Loading AVRO data using KAFKA Parser

Jim_Donnelly · January 2016

Hi,

I am trying to test loading data using the KafkaAVROParser. I have configured the topic with the following parameters:

parser=KafkaAVROParser
parser-parameters=flatten_maps=TRUE,flatten_arrays=TRUE,codec='default',external_schema='{ "type": "record", "namespace": "org.foo", "name": "test", "fields": [ { "name":
"dim", "type": "string" }] }'

I am sending the data as follows to the Kafka topic:

DatumWriter<GenericRecord>writer = new GenericDatumWriter<GenericRecord>(schema);
GenericRecord record = new GenericData.Record(schema);
record.put("dim", new Utf8("dim"));
ByteArrayOutputStream out = new ByteArrayOutputStream();
BinaryEncoder encoder = EncoderFactory.get().binaryEncoder(out, null);
writer.write(record, encoder);
encoder.flush();
out.close();
byte[] msgBytes = out.toByteArray();

KeyedMessage<String, byte[]> message = new KeyedMessage<String, byte[]>("test_topic_2",msgBytes);
producer.send(message);

Whenever I send data to the kafka topic I get the following error in the Vertica rejection table:

Error creating reader for avro, data/schema not supported.
Note: Codec supported is avro null or snappy
When using external_schema messages cannot contain header(AVRO_MAGIC, AVRO_CODEC_KEY,AVRO_SCHEMA_KEY) and/or schema

I must have misconfigured the schema but cannot figure out what the problem is.

If someone has an example of how to configure the KafkaAVROParser with an external schema that would be a great help.

Thanks,

Jim

Cornelio · January 2016

Hi Jim

Actual KafkaAvroParser works with messages that contain Avro metadata (as Avro DafaFileWriter works https://avro.apache.org/docs/1.7.7/gettingstartedjava.html#Serializing-N101DE )
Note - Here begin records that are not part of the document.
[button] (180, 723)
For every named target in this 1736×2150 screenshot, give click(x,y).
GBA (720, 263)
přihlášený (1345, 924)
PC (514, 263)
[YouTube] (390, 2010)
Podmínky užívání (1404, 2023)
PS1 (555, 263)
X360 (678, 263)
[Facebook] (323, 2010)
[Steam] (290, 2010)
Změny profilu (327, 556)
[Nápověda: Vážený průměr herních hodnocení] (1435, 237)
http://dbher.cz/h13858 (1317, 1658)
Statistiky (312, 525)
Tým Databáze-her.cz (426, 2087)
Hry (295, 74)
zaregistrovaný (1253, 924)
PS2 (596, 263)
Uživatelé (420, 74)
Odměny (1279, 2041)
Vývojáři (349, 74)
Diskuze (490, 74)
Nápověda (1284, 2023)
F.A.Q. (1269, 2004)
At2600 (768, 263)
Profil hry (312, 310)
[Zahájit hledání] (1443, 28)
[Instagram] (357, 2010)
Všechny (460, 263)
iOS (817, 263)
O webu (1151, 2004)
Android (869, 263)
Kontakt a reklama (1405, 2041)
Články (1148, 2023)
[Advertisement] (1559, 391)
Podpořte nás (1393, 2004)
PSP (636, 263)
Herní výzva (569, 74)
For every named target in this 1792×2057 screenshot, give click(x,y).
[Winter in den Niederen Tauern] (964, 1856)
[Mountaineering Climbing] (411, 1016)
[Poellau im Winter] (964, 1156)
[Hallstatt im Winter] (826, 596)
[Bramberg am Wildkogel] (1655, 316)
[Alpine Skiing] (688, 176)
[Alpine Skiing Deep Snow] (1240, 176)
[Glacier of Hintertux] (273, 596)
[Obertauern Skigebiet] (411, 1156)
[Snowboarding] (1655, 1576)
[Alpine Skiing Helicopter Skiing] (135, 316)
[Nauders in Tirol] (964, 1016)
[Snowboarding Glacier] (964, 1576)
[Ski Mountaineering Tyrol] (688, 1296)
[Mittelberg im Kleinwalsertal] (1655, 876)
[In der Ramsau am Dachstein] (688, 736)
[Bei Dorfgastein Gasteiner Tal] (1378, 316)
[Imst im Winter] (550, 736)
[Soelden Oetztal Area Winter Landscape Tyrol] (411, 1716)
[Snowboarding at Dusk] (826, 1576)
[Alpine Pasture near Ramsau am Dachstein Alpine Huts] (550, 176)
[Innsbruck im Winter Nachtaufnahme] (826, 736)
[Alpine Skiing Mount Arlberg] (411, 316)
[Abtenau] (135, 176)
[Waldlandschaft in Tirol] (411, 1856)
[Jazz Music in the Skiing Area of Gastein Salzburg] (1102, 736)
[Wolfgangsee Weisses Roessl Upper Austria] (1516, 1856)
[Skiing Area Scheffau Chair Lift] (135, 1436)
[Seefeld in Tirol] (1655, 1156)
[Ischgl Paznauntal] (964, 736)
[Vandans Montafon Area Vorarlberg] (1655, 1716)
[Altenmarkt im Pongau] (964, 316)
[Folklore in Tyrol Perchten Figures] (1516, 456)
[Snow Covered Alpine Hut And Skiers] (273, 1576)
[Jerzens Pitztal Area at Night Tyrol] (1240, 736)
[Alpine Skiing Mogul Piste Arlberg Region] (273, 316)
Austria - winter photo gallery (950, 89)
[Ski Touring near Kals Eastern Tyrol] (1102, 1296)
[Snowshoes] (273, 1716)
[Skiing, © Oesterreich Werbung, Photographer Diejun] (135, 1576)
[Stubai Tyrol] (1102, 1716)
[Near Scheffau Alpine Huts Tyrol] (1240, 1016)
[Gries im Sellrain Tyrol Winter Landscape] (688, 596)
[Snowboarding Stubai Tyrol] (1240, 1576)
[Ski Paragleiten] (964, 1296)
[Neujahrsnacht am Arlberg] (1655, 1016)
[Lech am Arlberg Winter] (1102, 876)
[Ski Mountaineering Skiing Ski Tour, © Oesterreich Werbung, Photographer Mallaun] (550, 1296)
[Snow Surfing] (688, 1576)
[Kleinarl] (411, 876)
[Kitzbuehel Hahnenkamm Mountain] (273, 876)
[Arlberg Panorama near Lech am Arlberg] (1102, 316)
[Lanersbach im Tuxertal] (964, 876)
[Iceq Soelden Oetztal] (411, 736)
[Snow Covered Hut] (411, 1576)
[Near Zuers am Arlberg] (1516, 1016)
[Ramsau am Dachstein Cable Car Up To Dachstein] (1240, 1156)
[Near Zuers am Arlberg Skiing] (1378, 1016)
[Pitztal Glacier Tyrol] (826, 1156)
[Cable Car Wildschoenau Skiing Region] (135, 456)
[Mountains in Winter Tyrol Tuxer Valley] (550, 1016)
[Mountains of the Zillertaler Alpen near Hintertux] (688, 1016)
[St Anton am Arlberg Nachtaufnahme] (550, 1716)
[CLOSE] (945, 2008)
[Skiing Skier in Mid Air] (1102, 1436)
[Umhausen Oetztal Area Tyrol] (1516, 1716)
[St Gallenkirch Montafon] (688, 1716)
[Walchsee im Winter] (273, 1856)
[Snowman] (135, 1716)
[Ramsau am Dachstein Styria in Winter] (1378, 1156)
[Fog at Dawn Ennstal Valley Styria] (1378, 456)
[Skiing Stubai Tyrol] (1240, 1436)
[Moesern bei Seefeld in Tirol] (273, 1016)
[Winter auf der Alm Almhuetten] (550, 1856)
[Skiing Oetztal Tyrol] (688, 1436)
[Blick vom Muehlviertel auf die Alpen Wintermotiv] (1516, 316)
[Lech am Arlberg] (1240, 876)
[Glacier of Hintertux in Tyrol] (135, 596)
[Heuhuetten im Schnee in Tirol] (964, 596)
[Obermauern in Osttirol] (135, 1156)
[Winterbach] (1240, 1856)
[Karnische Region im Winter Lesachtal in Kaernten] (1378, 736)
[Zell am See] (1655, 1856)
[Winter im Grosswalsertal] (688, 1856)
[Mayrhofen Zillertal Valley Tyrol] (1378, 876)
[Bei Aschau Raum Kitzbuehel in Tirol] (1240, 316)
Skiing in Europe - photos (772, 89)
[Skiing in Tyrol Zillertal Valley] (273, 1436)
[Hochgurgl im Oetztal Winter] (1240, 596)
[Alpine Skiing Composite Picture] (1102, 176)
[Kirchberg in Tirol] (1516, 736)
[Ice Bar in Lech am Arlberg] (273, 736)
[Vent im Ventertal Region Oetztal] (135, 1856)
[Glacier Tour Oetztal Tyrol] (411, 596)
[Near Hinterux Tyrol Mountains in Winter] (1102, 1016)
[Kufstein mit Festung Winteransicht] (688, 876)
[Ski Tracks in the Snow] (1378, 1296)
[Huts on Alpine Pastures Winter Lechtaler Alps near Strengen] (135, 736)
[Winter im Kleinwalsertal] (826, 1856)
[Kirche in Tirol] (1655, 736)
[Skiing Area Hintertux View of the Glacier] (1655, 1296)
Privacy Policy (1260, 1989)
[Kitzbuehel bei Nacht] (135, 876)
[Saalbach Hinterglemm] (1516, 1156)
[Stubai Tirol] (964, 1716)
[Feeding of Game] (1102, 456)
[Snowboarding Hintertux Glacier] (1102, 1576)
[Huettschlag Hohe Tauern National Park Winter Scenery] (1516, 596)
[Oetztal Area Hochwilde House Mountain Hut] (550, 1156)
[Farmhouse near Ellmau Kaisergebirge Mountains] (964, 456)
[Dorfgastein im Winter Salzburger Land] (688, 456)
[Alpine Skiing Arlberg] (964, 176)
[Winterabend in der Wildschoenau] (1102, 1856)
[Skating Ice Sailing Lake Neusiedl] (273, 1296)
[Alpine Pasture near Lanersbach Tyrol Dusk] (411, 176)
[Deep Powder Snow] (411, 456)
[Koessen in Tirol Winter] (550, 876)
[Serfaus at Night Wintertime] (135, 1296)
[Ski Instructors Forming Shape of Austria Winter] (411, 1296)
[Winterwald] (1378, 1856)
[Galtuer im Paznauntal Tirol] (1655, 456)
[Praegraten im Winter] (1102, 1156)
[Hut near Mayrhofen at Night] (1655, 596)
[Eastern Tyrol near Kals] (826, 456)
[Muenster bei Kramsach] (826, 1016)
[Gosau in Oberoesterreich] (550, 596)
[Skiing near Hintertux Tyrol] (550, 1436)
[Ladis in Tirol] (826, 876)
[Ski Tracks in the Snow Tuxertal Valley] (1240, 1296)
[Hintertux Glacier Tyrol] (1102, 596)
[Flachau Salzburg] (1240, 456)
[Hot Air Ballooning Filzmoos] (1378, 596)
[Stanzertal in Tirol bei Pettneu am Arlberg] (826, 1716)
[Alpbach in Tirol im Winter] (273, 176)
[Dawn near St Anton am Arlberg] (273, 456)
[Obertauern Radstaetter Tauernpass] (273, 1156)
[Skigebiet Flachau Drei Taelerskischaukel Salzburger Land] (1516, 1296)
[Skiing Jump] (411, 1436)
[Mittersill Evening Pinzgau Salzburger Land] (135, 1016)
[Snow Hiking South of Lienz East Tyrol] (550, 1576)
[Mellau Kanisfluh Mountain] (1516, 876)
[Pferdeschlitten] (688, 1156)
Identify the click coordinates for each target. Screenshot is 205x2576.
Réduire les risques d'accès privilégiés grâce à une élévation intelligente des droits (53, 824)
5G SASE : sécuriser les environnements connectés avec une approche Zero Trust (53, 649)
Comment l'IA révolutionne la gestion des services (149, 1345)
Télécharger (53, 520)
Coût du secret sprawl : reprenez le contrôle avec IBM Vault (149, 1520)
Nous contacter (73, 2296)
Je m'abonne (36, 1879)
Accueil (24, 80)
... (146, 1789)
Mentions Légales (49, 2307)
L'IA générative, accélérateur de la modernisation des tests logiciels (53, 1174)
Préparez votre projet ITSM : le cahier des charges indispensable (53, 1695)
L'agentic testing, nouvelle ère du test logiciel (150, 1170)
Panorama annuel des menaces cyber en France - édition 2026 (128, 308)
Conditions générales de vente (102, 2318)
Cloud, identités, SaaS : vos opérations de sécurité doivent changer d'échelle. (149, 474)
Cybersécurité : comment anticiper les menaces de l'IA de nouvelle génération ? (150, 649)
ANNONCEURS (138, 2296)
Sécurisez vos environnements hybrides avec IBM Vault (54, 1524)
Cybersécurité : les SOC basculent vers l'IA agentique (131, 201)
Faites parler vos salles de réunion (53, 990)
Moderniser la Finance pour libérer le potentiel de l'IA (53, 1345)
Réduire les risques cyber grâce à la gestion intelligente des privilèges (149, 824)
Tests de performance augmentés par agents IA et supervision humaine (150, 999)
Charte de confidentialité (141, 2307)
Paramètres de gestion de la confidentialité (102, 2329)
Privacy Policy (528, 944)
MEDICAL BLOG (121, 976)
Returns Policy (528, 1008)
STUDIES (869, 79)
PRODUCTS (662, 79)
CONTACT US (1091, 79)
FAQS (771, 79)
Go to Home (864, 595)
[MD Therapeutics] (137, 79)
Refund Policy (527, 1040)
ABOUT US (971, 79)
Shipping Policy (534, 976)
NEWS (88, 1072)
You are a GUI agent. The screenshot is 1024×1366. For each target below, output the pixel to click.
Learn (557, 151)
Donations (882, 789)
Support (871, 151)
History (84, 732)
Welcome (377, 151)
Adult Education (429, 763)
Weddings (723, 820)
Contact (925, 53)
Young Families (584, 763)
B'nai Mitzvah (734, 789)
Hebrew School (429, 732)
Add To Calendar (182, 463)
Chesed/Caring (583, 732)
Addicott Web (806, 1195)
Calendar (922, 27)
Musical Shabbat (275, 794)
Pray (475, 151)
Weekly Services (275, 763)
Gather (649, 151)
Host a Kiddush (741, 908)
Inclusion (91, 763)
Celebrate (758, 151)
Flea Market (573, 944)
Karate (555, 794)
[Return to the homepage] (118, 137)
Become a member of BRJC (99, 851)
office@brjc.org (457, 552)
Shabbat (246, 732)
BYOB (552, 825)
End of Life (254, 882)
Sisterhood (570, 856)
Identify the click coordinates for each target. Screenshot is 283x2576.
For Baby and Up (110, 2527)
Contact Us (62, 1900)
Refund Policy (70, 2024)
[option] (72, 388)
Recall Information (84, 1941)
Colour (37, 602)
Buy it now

We are working on the enhancement that you mention (messages containing just the Avro data/datum) for future release

Thanks

Cornelio

Allen_Lee · March 2016

Hi Cornelio,

I tried the similar way as Jim to provide external schema and generated Avro message without metadata. I got different error:

Row [1] Exception: while parsing the Avro message. Object count exception, Avro record is not well formed or Kafka message has more than one Avro record.

I saw in the attached document on integrating Kafka, there's a way to provide external schema. Are you sure it's actually not supported? Or just there's some limitation for this feautre?

Besides, after reading your reply, I also tried the way you suggested. As a result, there's no error, but only rows with NULL column values are inserted into the target table. Do you know why this happend?

P.S. I didn't use flexible table but use normal table with accurate column definitions. When I tried flexible table, I can see the message packet(binary format) inserted into the table. However, I can find no way to extract the attributes from the __raw__ column of the flexible table.

Thanks,

Allen

Cornelio · March 2016

Hi Allen

external_schema is supported if you write your messages as in "https://avro.apache.org/docs/1.7.7/gettingstartedjava.html#Serializing+and+deserializing+without+code+generation" , note that this way of writing will include schema, so schema must be removed in order to use "external_schema" parameter.

Regarding usage of real table, we are adding a "__name__" key (flex) or "__name__" column for real tables for each record in your message, did you add this "__name__" column, maybe thats why you are getting the NULL values (BTW no rejections?).

E.g. the real table for the Avro schema in the example https://avro.apache.org/docs/1.7.7/gettingstartedjava.html#Defining+a+schema

should be

CREATE TABLE example(__name__ varchar, name varchar, favorite_number int, favorite_color varchar);

To take a look to flex tables in a more readable fasion you can use flex maptoString

select maptoString(__raw__) from myFlexTable;

Allen_Lee · March 2016

Hi Cornelio,

I prefer to use external_schema because in this way each message will be short. But how to remove schema from Avro written file? It's in binary format, and unreadable, so I don't know what part can be removed.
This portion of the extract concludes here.